What the task asks:
Please reproduce the records below exactly, omitting any pictures they contain.

(Beginning of Material provided)

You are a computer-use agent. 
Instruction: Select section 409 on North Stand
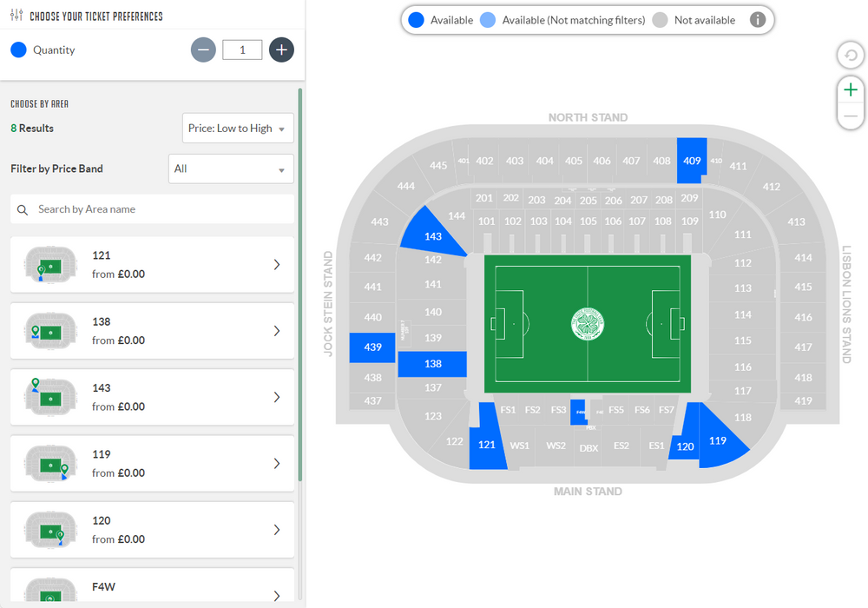(x=692, y=161)
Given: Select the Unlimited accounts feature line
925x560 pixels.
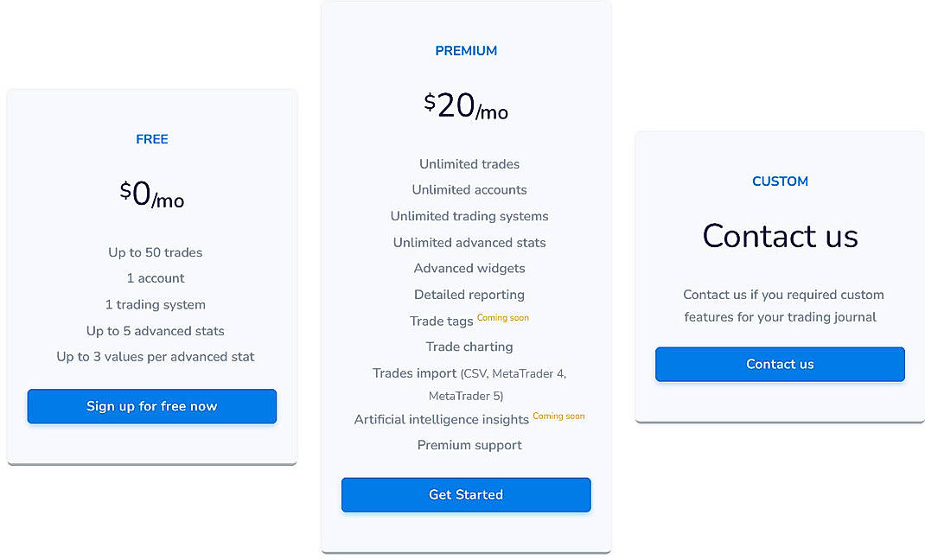Looking at the screenshot, I should [x=469, y=190].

(End of Material provided)

Answer to the exercise:
You are a computer-use agent. 
Instruction: Select section 409 on North Stand
(x=692, y=161)
Given: Select the Unlimited accounts feature line
925x560 pixels.
Looking at the screenshot, I should [x=469, y=190].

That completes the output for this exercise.